RSTT improves travel time prediction accuracy by developing a 3-dimensional model that accounts for structural heterogeneity of Earth’s crust and upper mantle (Myers et al., 2010; Begnaud et al., 2020). The RSTT tomographic method, developed by Phillips et al. (2007), builds upon a mantle-velocity gradient method introduced by Zhao and Xie (1993). Importantly, it implements an approximation to ray tracing, which enables the computation of a travel time in approximately 100 microseconds on a modern laptop computer (Myers et al, 2010). This computational speed makes RSTT practical both for use on operational systems and by researchers who do not have access to advanced computational resources.
The utility of RSTT for nuclear-explosion monitoring prompted the U.S. government to offer RSTT to the CTBTO PrepCom for use at the International Data Centre (IDC) in 2012. Since delivery to the IDC, RSTT has been evaluated by IDC staff and technical representatives of CTBT member states. In April 2020, a U.S. National Nuclear Security Administration (NNSA) team from Los Alamos, Lawrence Livermore, and Sandia National Laboratories delivered a significant update of RSTT monitoring technology to the IDC.
The April 2020 delivery is the product of several years of development, and it incorporates almost a decade of new data into the RSTT geophysical model (Myers et al., 2007, 2009; Begnaud et al., 2020). The update also includes path-specific calculations of travel time prediction uncertainty (Begnaud et al., 2021). As a result, accurate regional travel time predictions for the four regional phases commonly used for monitoring (Pn, Pg, Sn, and Lg) have been extended to all continents and oceanic areas where seismic events occur.
The U.S. National Laboratories also worked with IDC staff to precompute travel-time corrections for each regional phase on a predefined grid of points in the region surrounding each International Monitoring System (IMS) seismic station (a.k.a. Source-Specific Station Corrections, SSSCs, Firbas et al., 1998; Ritzwoller et al., 2002; Morozov et al., 2005). Use of SSSCs is the easiest way to implement RSTT at the IDC in the short term, and full integration of the RSTT code will further improve performance. Implementation of RSTT-based SSSCs at the IDC brings accurate regional seismic travel time prediction to the entire IMS; SSSCs were only available for approximately one third of the IMS prior to the RSTT update.

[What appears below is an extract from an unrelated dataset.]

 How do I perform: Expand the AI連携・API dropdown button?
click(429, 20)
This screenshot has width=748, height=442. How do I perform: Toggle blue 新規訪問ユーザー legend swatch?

In addition to use at the IDC, RSTT has become a mainstay in CTBTO PrepCom capacity building efforts. The CTBTO PrepCom has incorporated RSTT into eight international training activities since 2012. In addition, RSTT has been the focal point of ten special sessions at scientific conferences. As a result, personnel from National Data Centers (NDCs) and academic researchers from Africa, Asia, Australia, Europe, North America, South America, the Middle East, and Oceania have been trained in the use of RSTT. Training sessions and professional conferences foster international collaborations that have contributed geophysical information and data that improve the RSTT model. These improvements extend the geographic coverage of RSTT tomography and supply important ground-truth data that make travel time calculations more accurate in areas where scientific collaboration has taken place. These data contributions and the RSTT model are openly available to all NDCs and the broader research community.